I'm still to be convinced they've yet got the totality it takes to go the whole way but let's leave that for another day and concentrate on what was another typical gutsy but equally clinical Munster performance when the heat was on and the sixth round tie had to be won.

There is no better place than Thomond on a European knock-out night or if there is I haven't yet had the privilege.

Supporters make atmosphere but it takes performance to make supporters make atmosphere.

What we witnessed for the umpteenth time was a Munster squad - and here massive credit to Johann Van Graan, Jerry Flannery, Felix Jones and this newly assembled back room staff - seizing the occasion and the day.

We'll not lose the run of ourselves but what we got yesterday was a new batch of Munster players buying into the history and the tradition that has made the southern province the most respected side in Europe bar none.

They may not have as many cups in the locker as Toulouse, Toulon or Leinster but they are the entity more than any other that makes the greatest club competition in global rugby the fantastic yearly spectacle that it is.

I still believe Leinster to be the best equipped in the quest to bring the Champions Cup to these shores for the very first time.

That said I'm not too sure there has ever been a bigger booby prize for finishing top of the Pool and No 1 seed than having to face the reigning champions albeit at home (in the Aviva) in the quarter final. Saracens (in by the skin of their teeth) is the nightmare scenario.

But back to yesterday. I just loved the way Munster went about their business. Bad enough for both sides having to kill three hours before actually getting stuck into each other but there was a calm assurance about this performance from first minute to last.

Even when the early stats showed the percentages in possession and territory at 87 to 13 in favour of Castres, Peter O'Mahony and the rest were always in control.

Bear in mind that solitary Rory Kockott penalty was all they had to show for that early match dominance as over the next seventy odd minutes the home team went on to rattle up forty eight unanswered points.

For sure Castres eventually folded but there was a calm and measured discipline, a real sense of control in a Munster performance, given the context, that ranked up there with the very best. That is some statement but it was that good.

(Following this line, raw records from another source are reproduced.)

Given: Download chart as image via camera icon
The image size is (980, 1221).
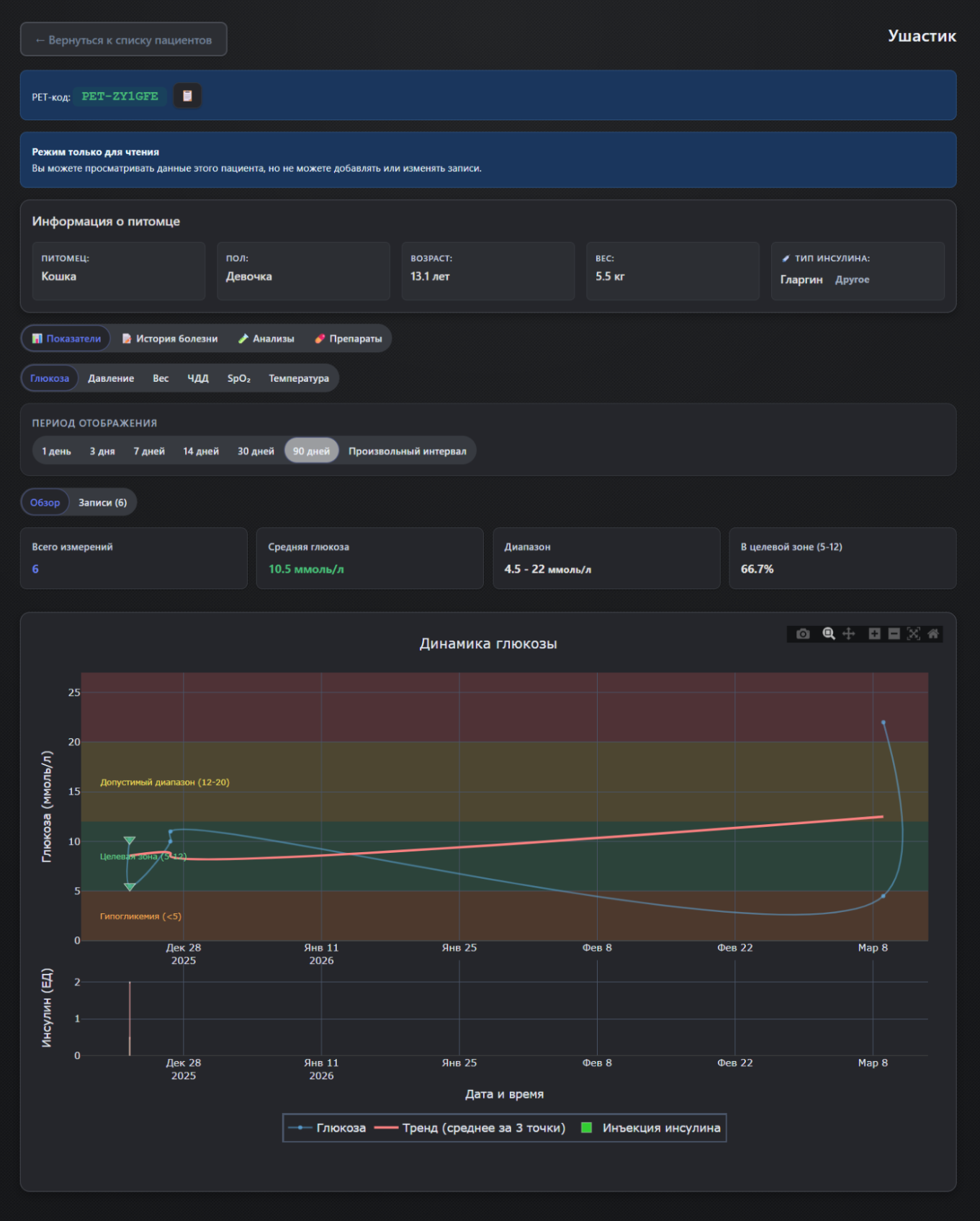Looking at the screenshot, I should pyautogui.click(x=803, y=634).
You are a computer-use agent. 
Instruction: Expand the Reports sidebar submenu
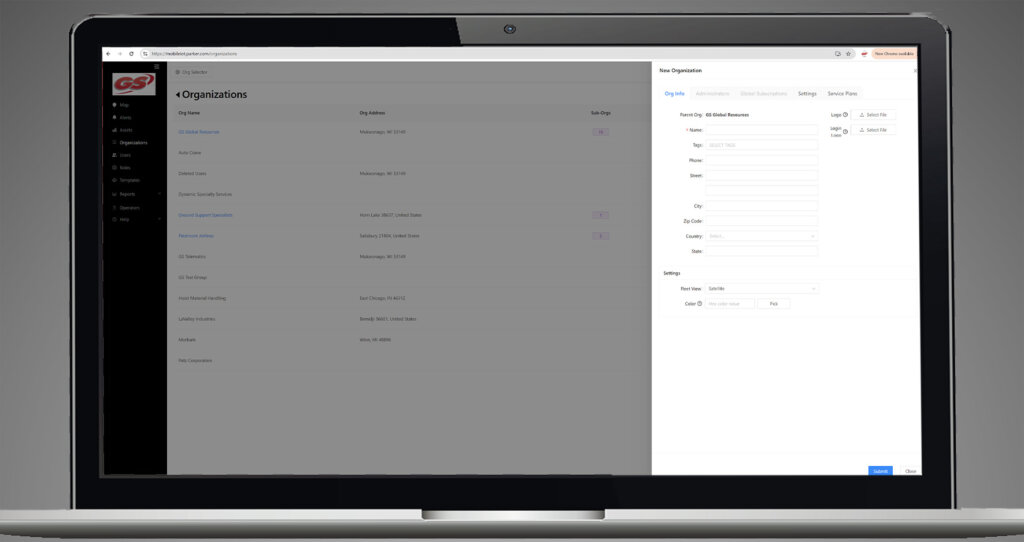pos(159,194)
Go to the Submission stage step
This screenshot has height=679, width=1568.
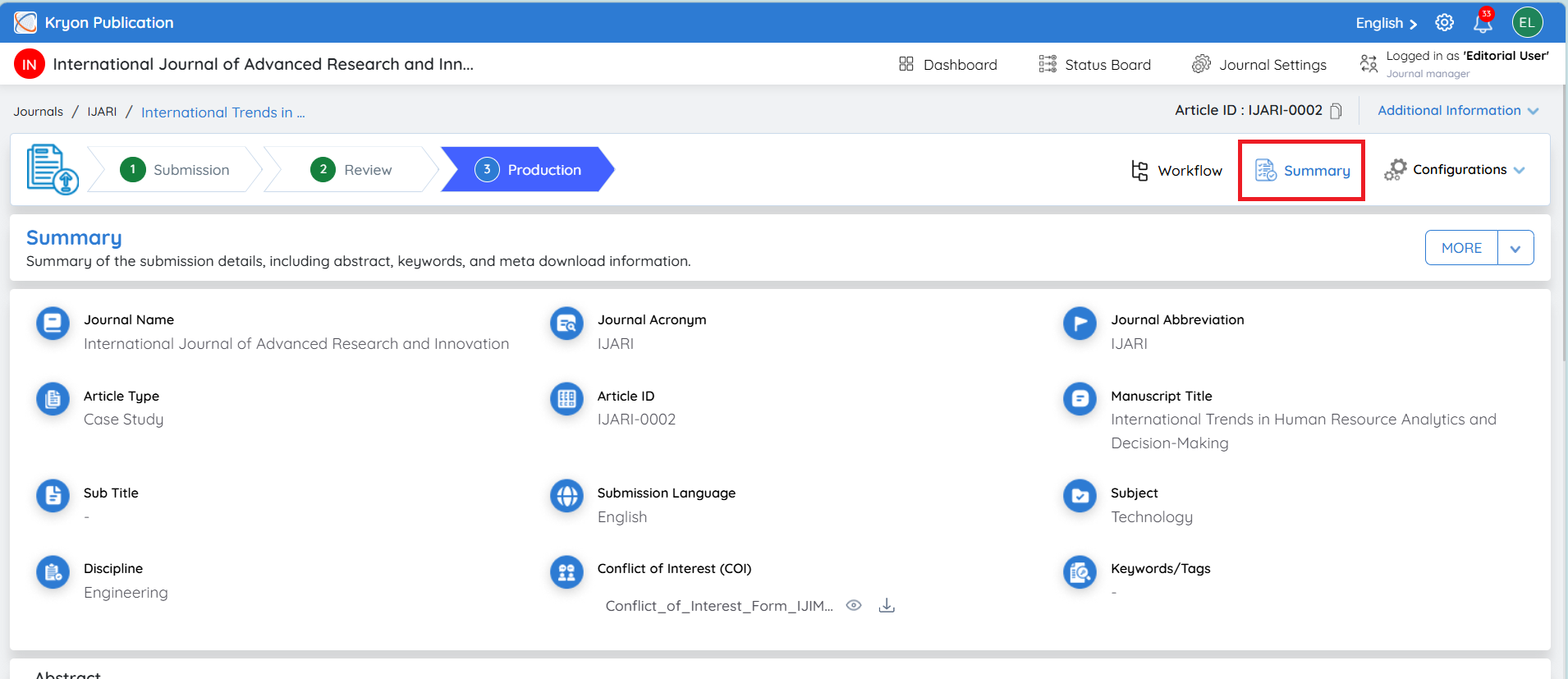coord(175,170)
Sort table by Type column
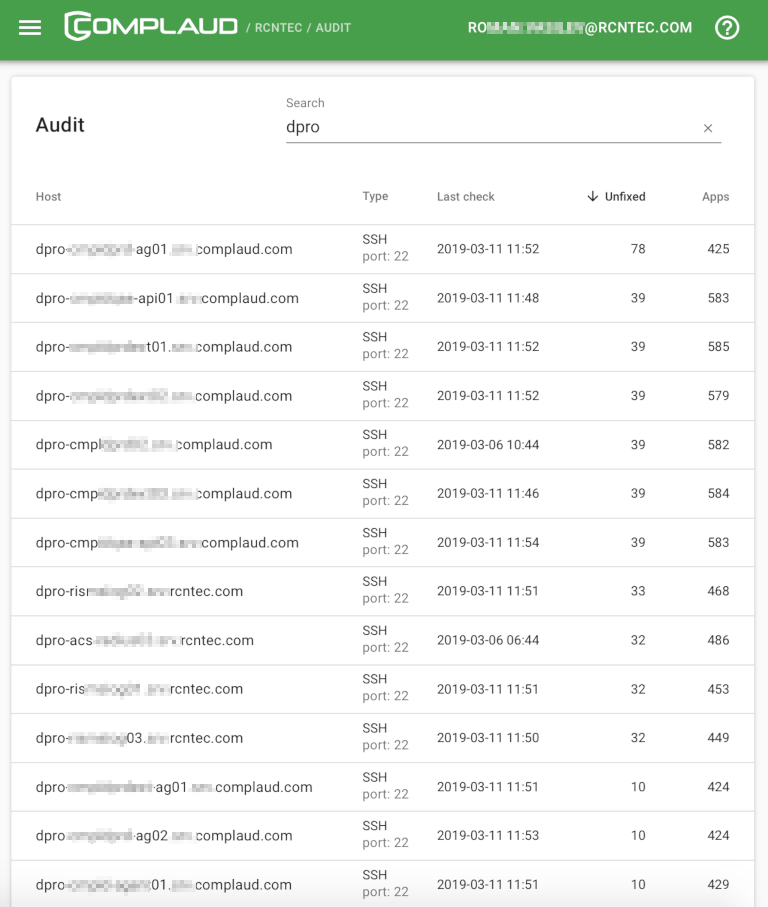Image resolution: width=768 pixels, height=907 pixels. click(x=375, y=197)
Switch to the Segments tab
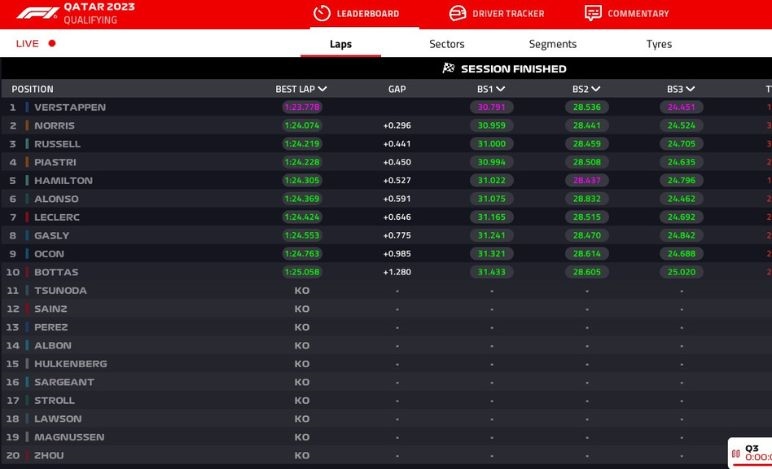This screenshot has width=772, height=469. [552, 44]
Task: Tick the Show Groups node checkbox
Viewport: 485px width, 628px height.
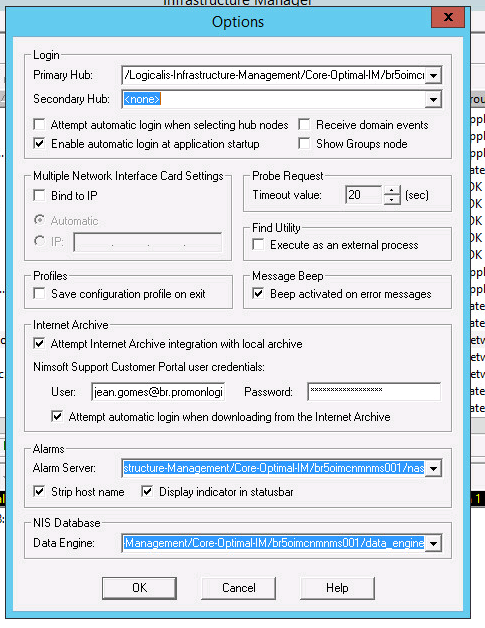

In individual terms there were stand out performances from so many decked in red. Simon Zebo continues to play with that smile on his face and in the process brings out the confident best in so many others around him.

Quite how Joe Schmidt is going to select his wing men to face the French in a fortnight is beyond me as Andrew Conway and Keith Earls were again majestic in everything they did.

Yes we have big men from which to pick to fill the Irish flanks but just how cool is it to have small guys, specifically Earls (playing the best rugby of his life), Conway and Jordan Larmour establishing new parameters.

Continuing that theme of less substantial units is the clearly defined role of Chris Cloete and Conor Oliver in the van Graan way of doing things. Cloete is that bit stronger and that bit more aggressive at the breakdown but the difference he is making is marked.

Again in those early stages when Castres hit the ground running it was Cloete and the equally effective O'Mahony and CJ Stander fighting and turning the tide.

Of course it is a lot easier for the back-row when the tight five are dominating but as of now Munster have in place a back-row capable of operating with amazing impact even when the pack as a collective is under the kosh. Stander is an extraordinary player whether with or without the ball and if there is one man they can ill afford to lose, outside of Conor Murray, it is the No 8.

To that add Ian Keatley's continuing good form.

He was efficiency personified and encouragingly assertive in everything he did with his goal kicking bang on the money again.

While Munster looked so well coached and so well organised, whether winning or defending the ball out of touch, Ulster sadly looked all over the place in that key aspect over in Coventry.

The bottom line sees the best two Irish sides deservedly qualifying for home quarter finals and the possibilities that creates.

Quite whether Toulon is a better alternative to La Rochelle we'll know come April but even at this distance we can take it as read.